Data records
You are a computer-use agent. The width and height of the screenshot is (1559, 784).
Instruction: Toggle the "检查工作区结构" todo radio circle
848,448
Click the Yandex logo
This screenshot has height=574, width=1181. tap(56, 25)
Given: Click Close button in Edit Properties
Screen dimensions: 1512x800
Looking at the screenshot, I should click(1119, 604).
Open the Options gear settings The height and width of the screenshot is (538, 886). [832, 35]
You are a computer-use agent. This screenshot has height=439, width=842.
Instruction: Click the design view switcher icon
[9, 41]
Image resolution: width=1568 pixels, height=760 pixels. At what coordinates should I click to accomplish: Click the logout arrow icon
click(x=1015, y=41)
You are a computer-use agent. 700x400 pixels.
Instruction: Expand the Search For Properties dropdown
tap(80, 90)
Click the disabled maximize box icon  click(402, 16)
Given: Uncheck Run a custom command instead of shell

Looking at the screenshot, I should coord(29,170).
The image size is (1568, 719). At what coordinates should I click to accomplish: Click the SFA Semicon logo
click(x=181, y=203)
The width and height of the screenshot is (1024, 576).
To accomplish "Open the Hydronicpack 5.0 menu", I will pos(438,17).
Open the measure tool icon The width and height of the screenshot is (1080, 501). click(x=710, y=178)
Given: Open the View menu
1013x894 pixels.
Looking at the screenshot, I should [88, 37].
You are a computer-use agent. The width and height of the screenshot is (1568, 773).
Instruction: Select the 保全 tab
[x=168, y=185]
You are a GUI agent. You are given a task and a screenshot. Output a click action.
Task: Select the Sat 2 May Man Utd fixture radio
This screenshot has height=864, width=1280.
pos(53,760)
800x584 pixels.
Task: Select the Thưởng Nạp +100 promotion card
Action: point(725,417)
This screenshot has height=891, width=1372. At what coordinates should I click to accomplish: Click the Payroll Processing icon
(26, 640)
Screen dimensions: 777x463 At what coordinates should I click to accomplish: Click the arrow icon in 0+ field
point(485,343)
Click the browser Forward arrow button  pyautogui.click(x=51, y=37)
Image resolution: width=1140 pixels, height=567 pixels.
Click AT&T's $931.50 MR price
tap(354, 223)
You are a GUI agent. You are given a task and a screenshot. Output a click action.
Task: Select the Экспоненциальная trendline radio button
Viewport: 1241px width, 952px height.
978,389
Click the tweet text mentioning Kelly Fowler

• _WRITTEN REQUEST_: Can you copy the records starting at the line containing "Click the browser" and ending at the line containing "tap(354, 223)", requests included, offsetting every coordinate in the answers by -149?

• _REPLY_:
Click the browser Forward arrow button  pyautogui.click(x=-98, y=-112)
Image resolution: width=1140 pixels, height=567 pixels.
Click AT&T's $931.50 MR price
tap(205, 74)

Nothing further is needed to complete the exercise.